Workers make clear: “We are doing this for our residents”

ELK RIVER — Nursing home workers at Guardian Angels in Elk River began their two-day Unfair Labor Practice (ULP) strike at 6 a.m. this morning. The group of over 100 workers, who do housekeeping, laundry, dietary, health unit coordinating, nursing assistance, recreation and maintenance, are members of SEIU Healthcare Minnesota. The workers will be joined by community supporters on a picket line from 6 a.m. to 6 p.m. on Thursday and 6 a.m. to 4 p.m. on Friday on the public sidewalk outside of the facility (400 Evans Ave NW, Elk River). The workers plan to return to work starting on Saturday morning.

Elk_River_Guardian_Angel_Strike_rs_2Avis Lage, who works as a dietary aide at Guardian Angels, shared why she is out on strike to win a better facility for residents and staff.

“We are on strike for our residents, our jobs and our whole community. We are proud that our work has made Guardian Angels a 5-star facility, but we are disappointed that management doesn’t seem willing to listen to us and show their longtime staff the respect we have earned. We are fighting for safe staffing levels and pay that rewards the amazing work done every day in our facility so that 5-star work can continue into the future,” said Lage, who has worked at the facility for seven years.

Leading up to the strike, the group heard strong support from community and residents who understand that it is the staff’s hard work that has made the facility so well respected.

“We’re so thankful for the support we’ve already received and we want everyone to know we won’t stop fighting until management finally understands that it is the people who work here 24 hours a day that make this facility so great. It’s time they show that they value us more than padding the bottom line,” continued Lage. “We didn’t want to get to this point, but we hope those at the top finally get the message that the staff aren’t disposable and that if you don’t respect and invest in the people who’ve given decades of service to Guardian Angels, we could lose what we’ve worked so hard to achieve. We hope they’ll hear our voices.”

A recent news article noted that according to 2017 tax documents Guardian Angels made $1,806,640 in profit, with President and CEO Daniel C. Dixon being paid $226,658.
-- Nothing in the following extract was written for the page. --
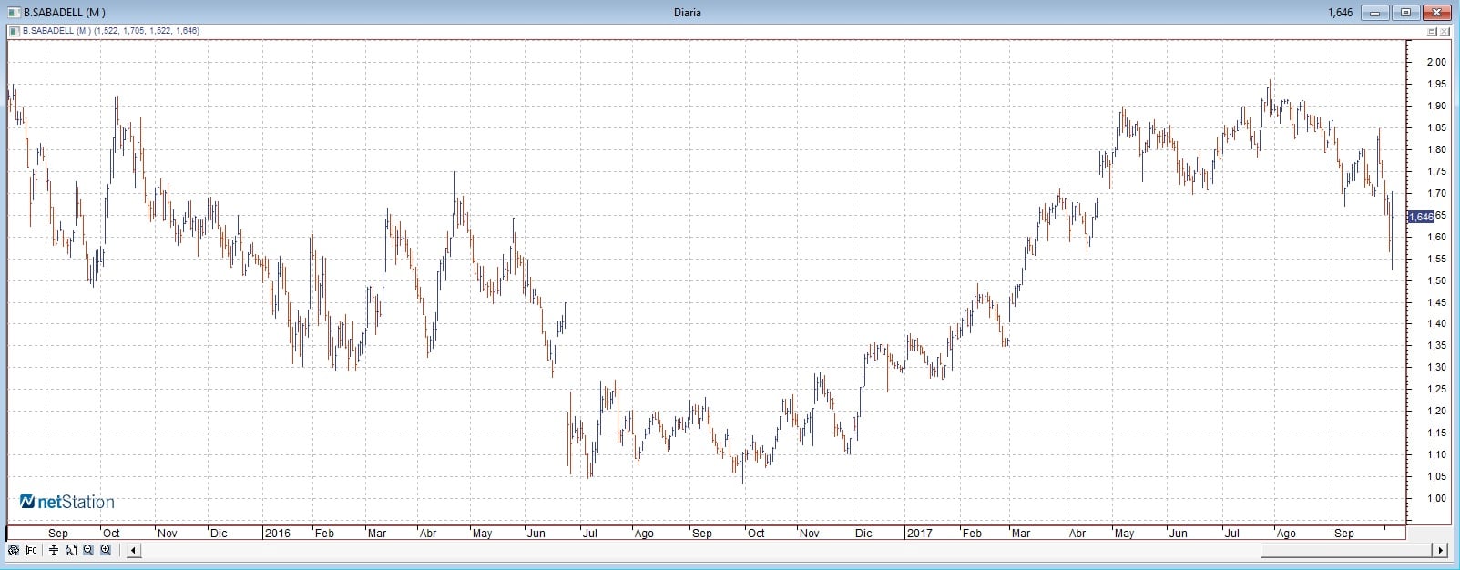Viewport: 1460px width, 570px height.
Task: Click the vertical adjust arrows icon
Action: pos(54,550)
The group voted overwhelmingly to authorize a strike earlier this month after their employer spent months refusing to make an offer that respects their dedicated workforce. The two sides have held over 10 bargaining sessions, with their employer unwilling to meet the group’s demands for safe staffing levels, respect for workers who want a collective voice in their workplace, and investment in dedicated staff so they can continue to make Guardian Angels a 5-star facility.

Jody Winter is CNA 30-year employee in the laundry department who spoke out about why she was out on strike.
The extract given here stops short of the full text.